Il primo granchio è stato preso dagli onorevoli Onorevoli Gianina Ciancio, Maria Laura Paxia e Simona Suriano che hanno tentato di opporsi alla delibera del Consiglio Comunale di Catania, con la quale è stato approvato il progetto di fattibilità tecnico- economica dei nuovi Uffici Giudiziari della Città di Catania – ex edificio Poste Ferrovie.
Il Tar di Catania, con sentenza del giugno 2023, ha respinto la tesi secondo cui i ricorrenti “agiscono tanto quali residenti a Catania e potenziali utenti dell’opera, quanto quali rappresentanti dei cittadini eletti presso l’Assemblea Regionale Siciliana e presso la Camera dei Deputati” affermando, invero, che è del tutto irrilevante dal punto di vista giuridico. La posseduta qualità di onorevoli consente loro soltanto di difendere politicamente gli interessi dei cittadini catanesi nell’ambito delle Assemblee elettive di
rispettiva appartenenza, ma non conferisce agli stessi alcuna particolare “patente” per assumere iniziative a (soltanto asserito) beneficio di quelli.
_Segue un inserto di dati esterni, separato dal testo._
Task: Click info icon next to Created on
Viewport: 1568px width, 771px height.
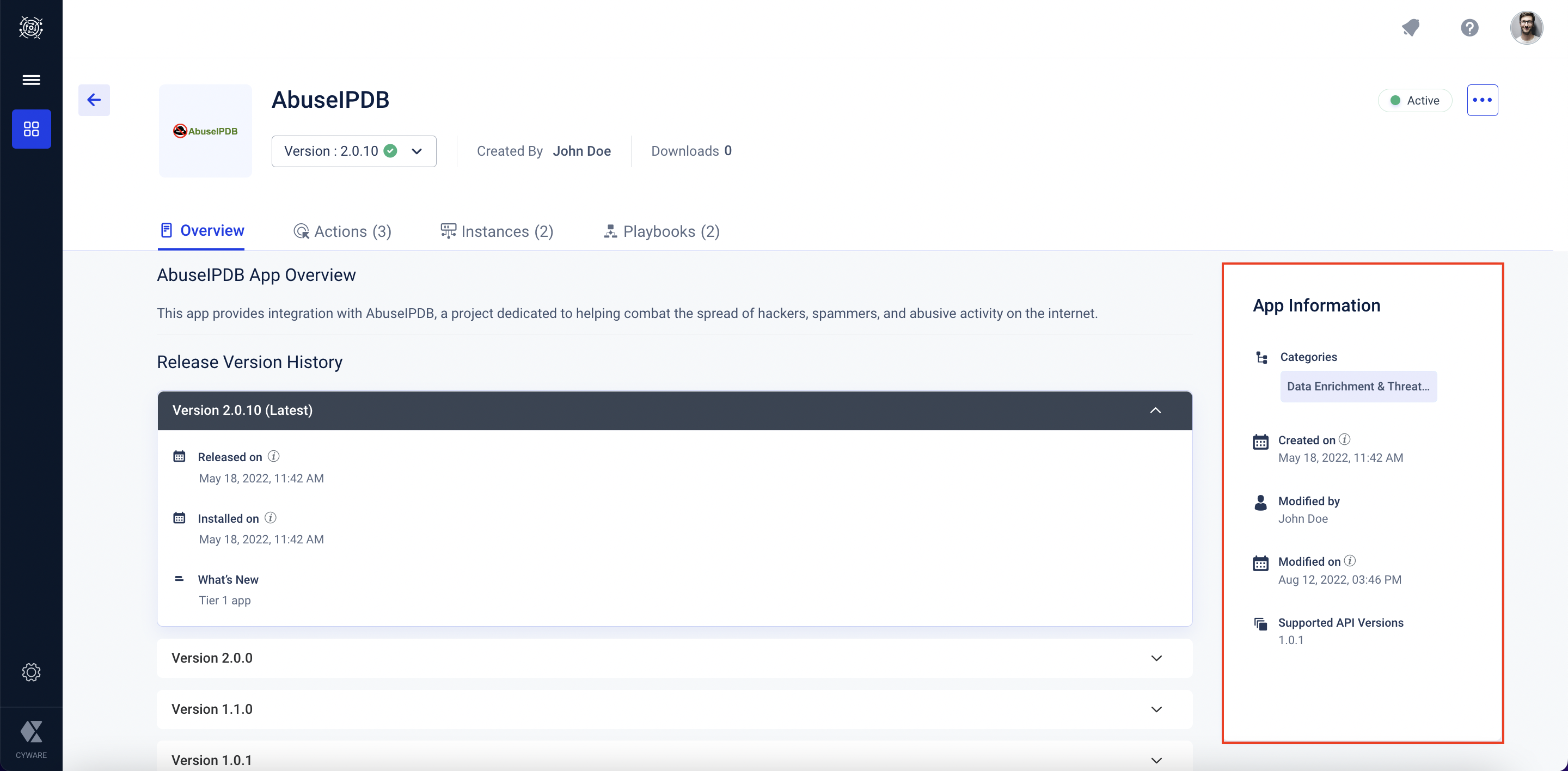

Il secondo granchio è stato preso recentemente in occasione del consumato tentativo dell’Unione Regionale Sicilia del partito democratico di fare annullare dal Giudice amministrativo il decreto dell’Assessore regionale del territorio e dell’ambiente recante il parere favorevole sul procedimento di valutazione ambientale strategica del Piano regionale di gestione dei rifiuti della Regione Siciliana. Il ricorso straordinario, esaminato nella sede cautelare, è stato dichiarato inammissibile nei giorni scorsi dal
Consiglio di giustizia amministrativa per difetto di legittimazione attiva, non avendo il partito medesimo dimostrato di possedere i requisiti cui la costante giurisprudenza amministrativa subordina la possibilità di agire in giudizio in capo alle associazioni portatrici di interessi collettivi.
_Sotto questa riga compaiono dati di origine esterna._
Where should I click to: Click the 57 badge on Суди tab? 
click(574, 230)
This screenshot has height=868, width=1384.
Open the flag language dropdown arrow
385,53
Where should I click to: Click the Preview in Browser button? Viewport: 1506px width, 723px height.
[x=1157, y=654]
A ben vedere, i ricorrenti hanno censurato illegittimità dell’attività amministrativa (comunale e regionale) che non comportano ex se alcuna compressione delle prerogative del rispettivo munus, dovendosi d’altronde escludere che ogni violazione di forma o di sostanza nell’adozione di una deliberazione (che di per sé può produrre un atto illegittimo impugnabile dai soli soggetti diretti destinatari o direttamente lesi dal medesimo), si traduca in un’automatica lesione dello ius ad officium, giungendosi, altrimenti, al paradosso che qualunque atto amministrativo dovrebbe ritenersi impugnabile dai rappresentanti politici dissenzienti.
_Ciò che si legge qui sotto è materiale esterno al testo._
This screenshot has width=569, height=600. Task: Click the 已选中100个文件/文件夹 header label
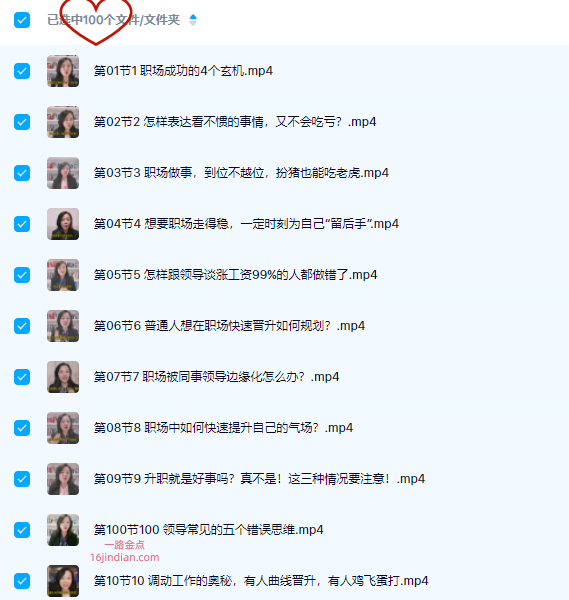coord(114,20)
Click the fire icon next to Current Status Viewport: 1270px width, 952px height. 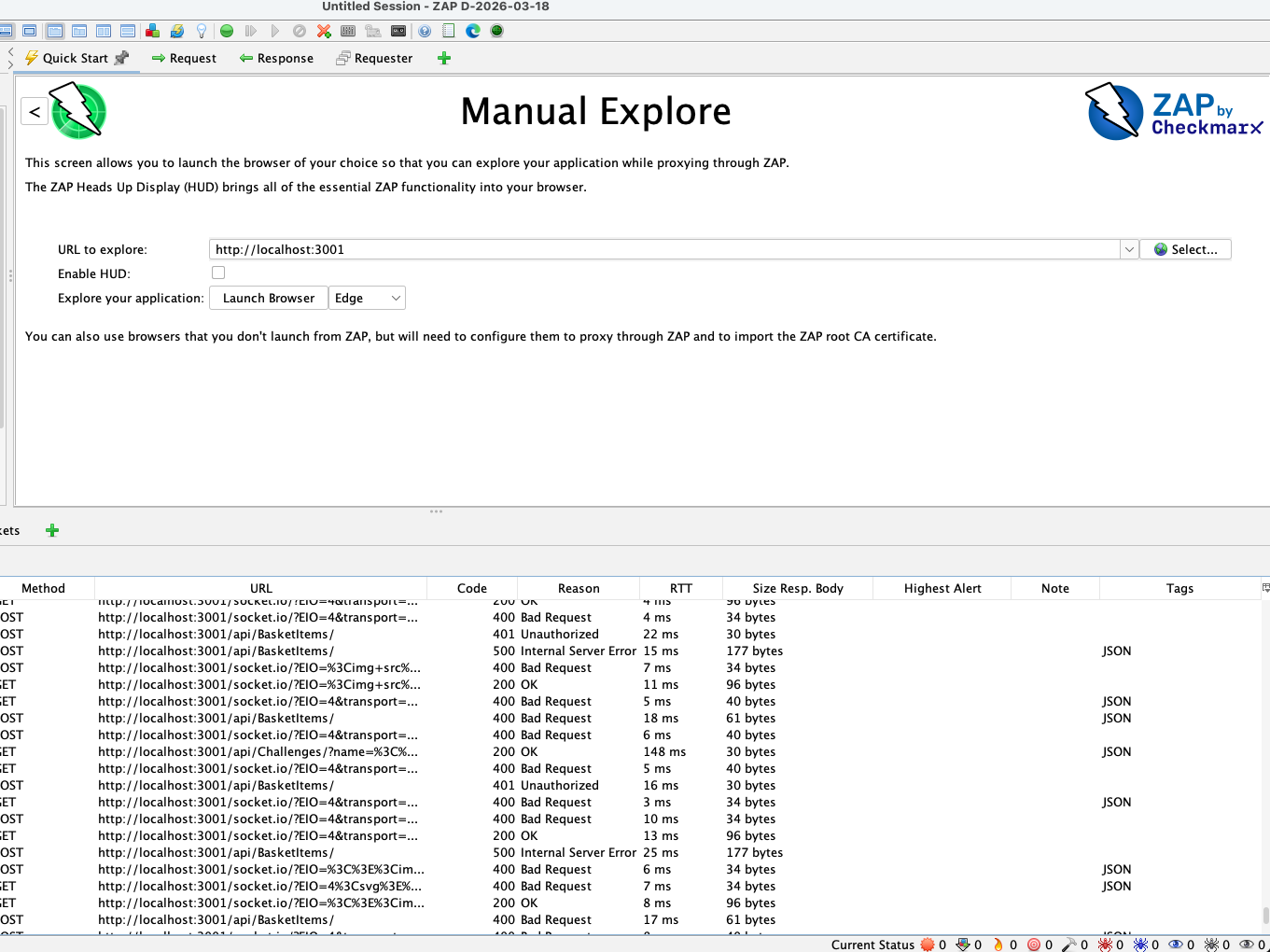click(998, 945)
Ancora oggi, evidentemente, sfugge a chi esercita funzioni pubbliche su mandato elettivo la regola fondamentale secondo cui tali funzioni devono essere esercitate nelle sedi proprie e con gli strumenti che l’ordinamento prevede a tutela delle minoranze politiche, al fine di scongiurare qualunque opera non solo di aperto sabotaggio ma anche di subdola, lenta e surrettizia erosione delle Istituzioni democratiche, in quanto queste appartengono a tutti i cittadini e certamente non ai loro rappresentanti politici.